Cabinet Avocats Rennes
Cabinet ARES : Avocats Rennais Spécialisés

Tél : 02 99 67 83 83

LA LOI LITTORAL MODIFIEE PAR LA LOI ELAN

La loi n° 2018-1021 du 23 novembre 2018 portant évolution du logement, de l’aménagement et du numérique, dite loi ELAN, apporte des modifications importantes à l’article L.121-8 du code de l’urbanisme.Rappelons qu’en l’état du droit avant la loi ELAN, seuls les « villages ou agglomérations », c’est-à-dire les « espaces urbanisés caractérisés par une densité et un nombre significatifs de constructions » nous dit le CONSEIL d’ETAT, peuvent accueillir de nouvelles constructions, en densification ou en extension de l’urbanisation existante.

En revanche, aucune construction nouvelle n’est autorisée dans les zones d’urbanisation diffuse.

Le législateur a souhaité faciliter la densification des « dents creuses », en créant une nouvelle catégorie intermédiaire de secteurs « constructibles », dénommés « secteurs déjà urbanisés ».

Ces nouveaux secteurs se distinguent de l’urbanisation diffuse par « la densité de l’urbanisation, sa continuité, sa structuration par des voies de circulation et des réseaux d’accès aux services publics de distribution d’eau potable, d’électricité, d’assainissement et de collecte de déchets, ou la présence d’équipements ou de lieux collectifs » et ne peuvent être situés dans les espaces proches du rivage ou dans la bande des 100 mètres.

Leur urbanisation est toutefois conditionnée à la modification des documents d’urbanisme locaux.

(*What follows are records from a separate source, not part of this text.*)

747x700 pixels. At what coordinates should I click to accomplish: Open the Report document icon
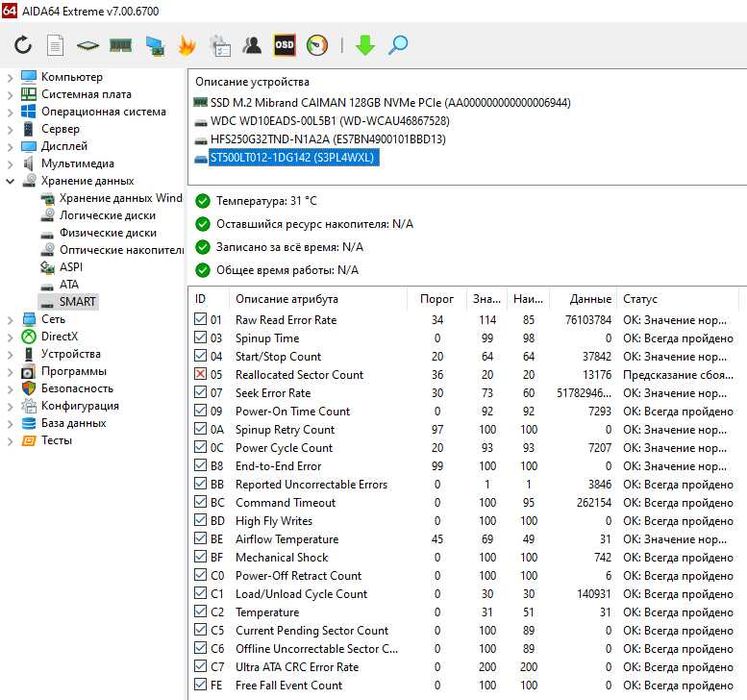[55, 45]
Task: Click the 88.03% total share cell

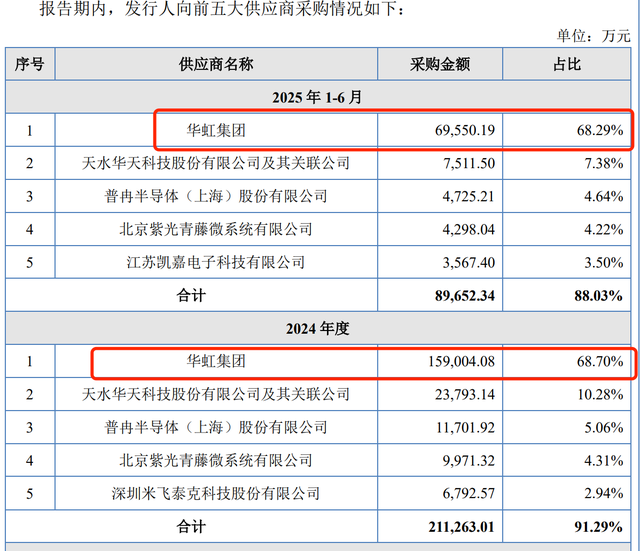Action: 598,295
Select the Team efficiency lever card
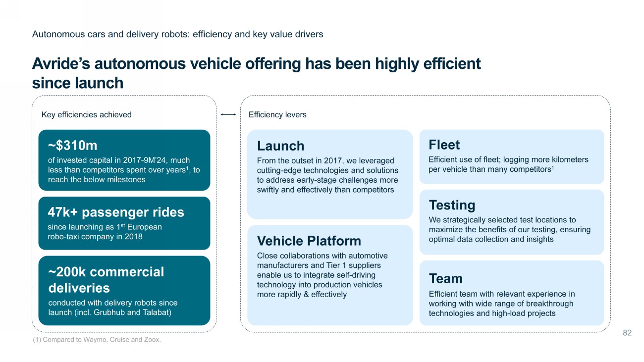This screenshot has width=644, height=362. click(511, 293)

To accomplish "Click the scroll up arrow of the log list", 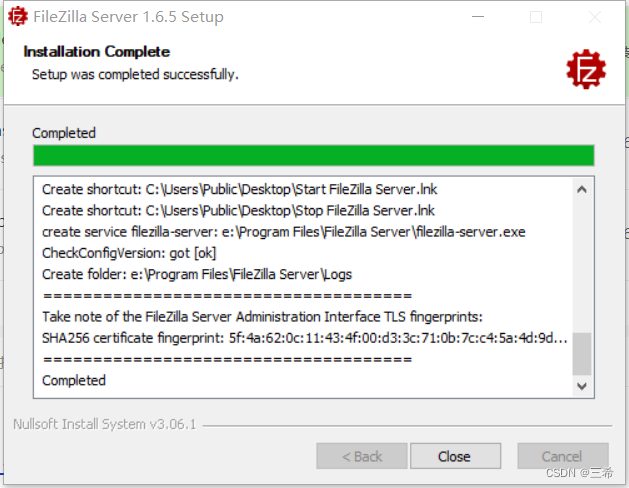I will pos(582,189).
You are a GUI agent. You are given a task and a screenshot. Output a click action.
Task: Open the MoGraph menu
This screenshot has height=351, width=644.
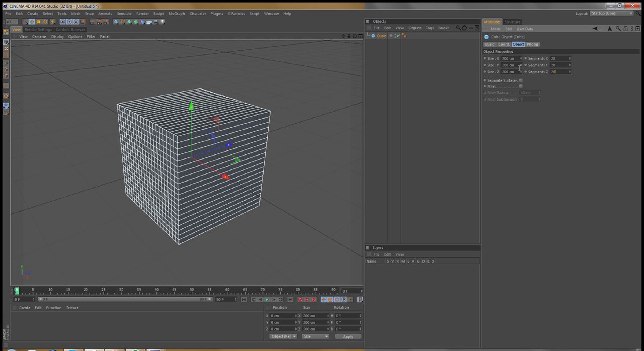click(177, 14)
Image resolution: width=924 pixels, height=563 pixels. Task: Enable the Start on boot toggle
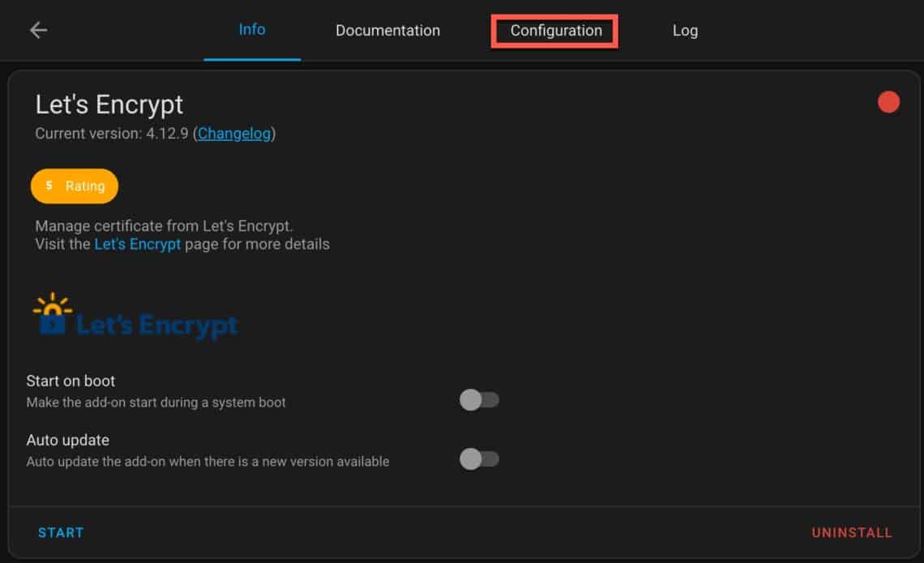(479, 399)
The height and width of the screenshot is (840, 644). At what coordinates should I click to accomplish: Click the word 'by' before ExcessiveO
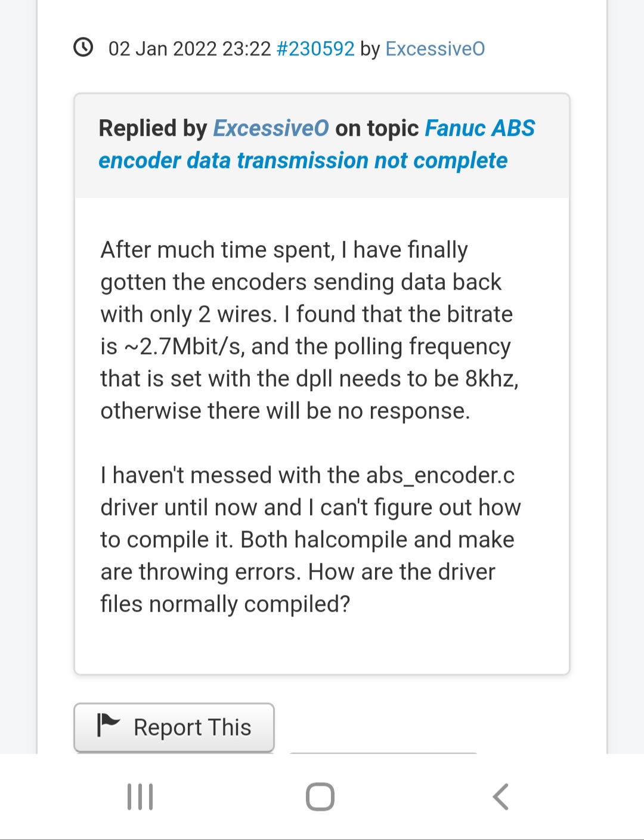370,49
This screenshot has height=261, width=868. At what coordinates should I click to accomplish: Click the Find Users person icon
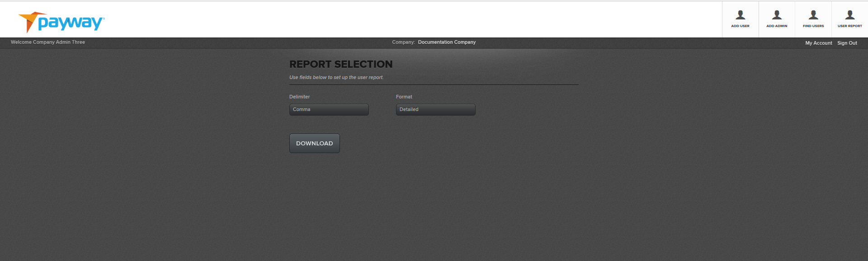pos(813,15)
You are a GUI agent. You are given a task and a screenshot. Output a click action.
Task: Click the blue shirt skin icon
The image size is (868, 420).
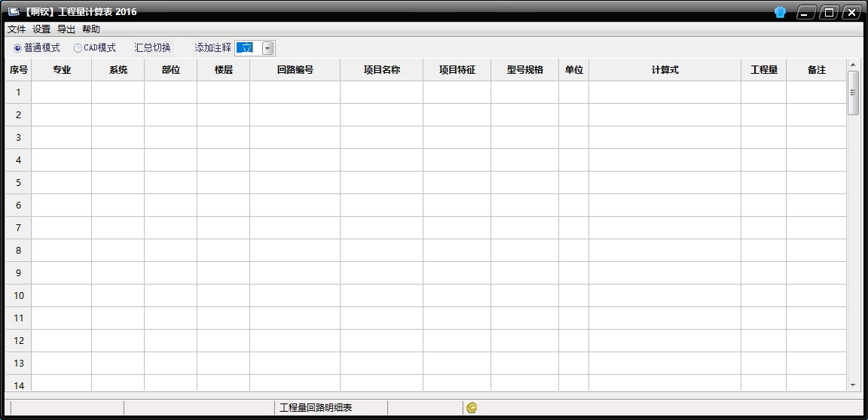[780, 12]
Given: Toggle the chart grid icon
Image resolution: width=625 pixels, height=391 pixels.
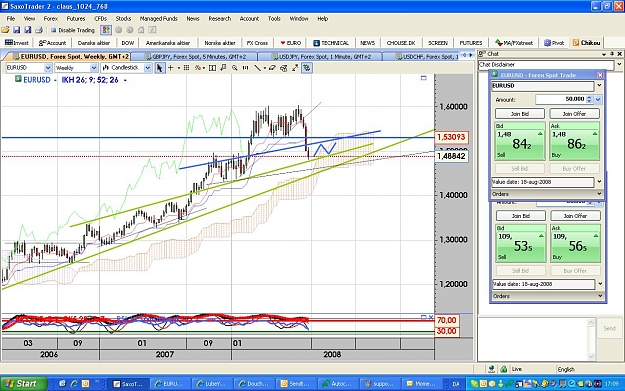Looking at the screenshot, I should pos(186,68).
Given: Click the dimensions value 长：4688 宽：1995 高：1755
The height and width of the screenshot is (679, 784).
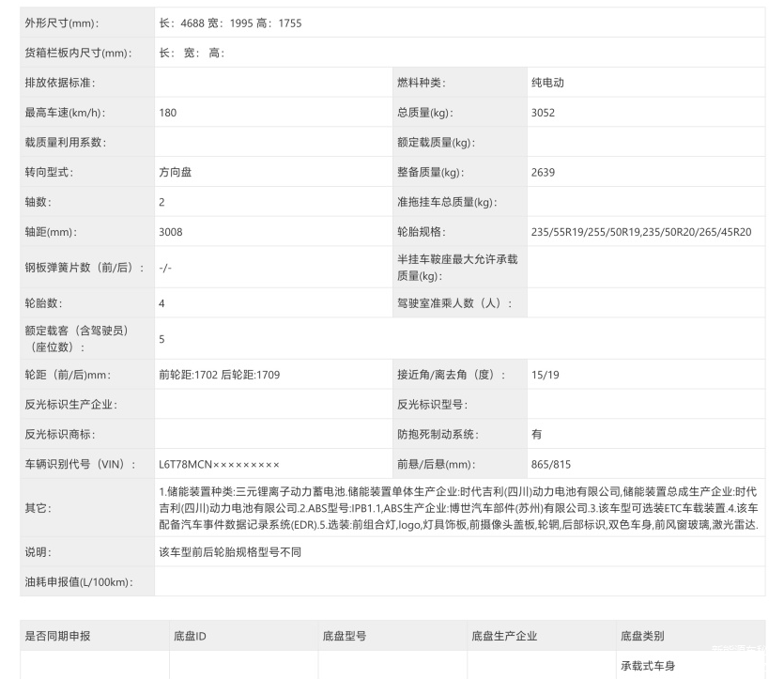Looking at the screenshot, I should tap(230, 23).
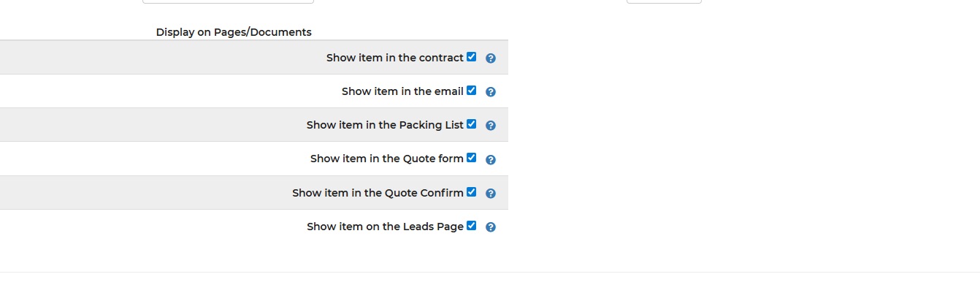Show help for the Leads Page option
Screen dimensions: 980x304
click(491, 227)
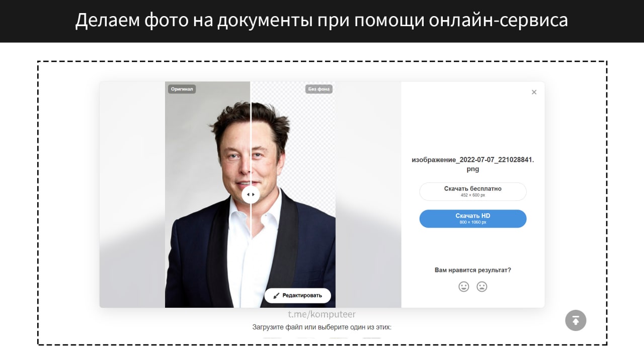The height and width of the screenshot is (362, 644).
Task: Select the Оригинал label badge
Action: click(x=182, y=89)
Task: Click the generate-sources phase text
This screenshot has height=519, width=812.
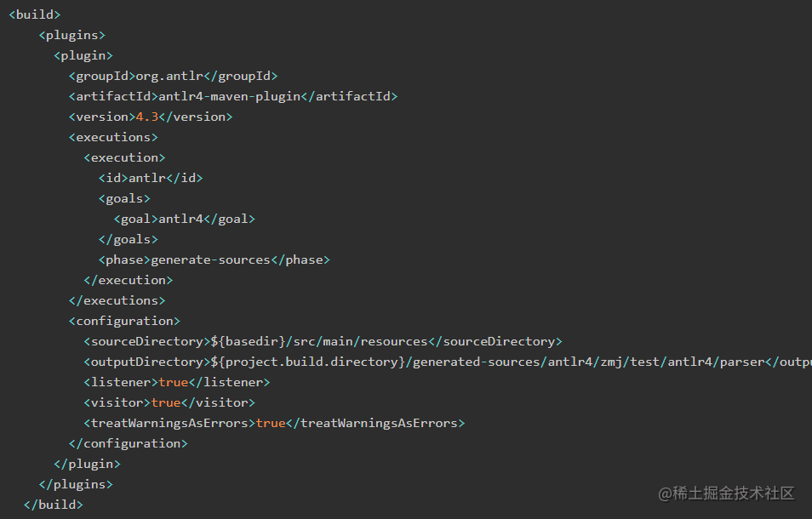Action: tap(210, 260)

En effet, d’ici le 31 décembre 2021, les collectivités devront mettre en compatibilité leurs documents d’urbanisme, Schéma de Cohérence Territorial (SCoT) et Plan Local d’Urbanisme (PLU), afin de définir les critères d’identification de ces « secteurs déjà urbanisés », lesquels pourront accueillir de nouvelles constructions alors même qu’ils ne constituent pas des « villages ou agglomérations », sous réserves :

  •  d’améliorer l’offre de logement ou d’hébergement sur le territoire communal ;
  • de ne pas avoir pour effet d’étendre le périmètre bâti existant ni de modifier de manière significative les caractéristiques de ce bâti.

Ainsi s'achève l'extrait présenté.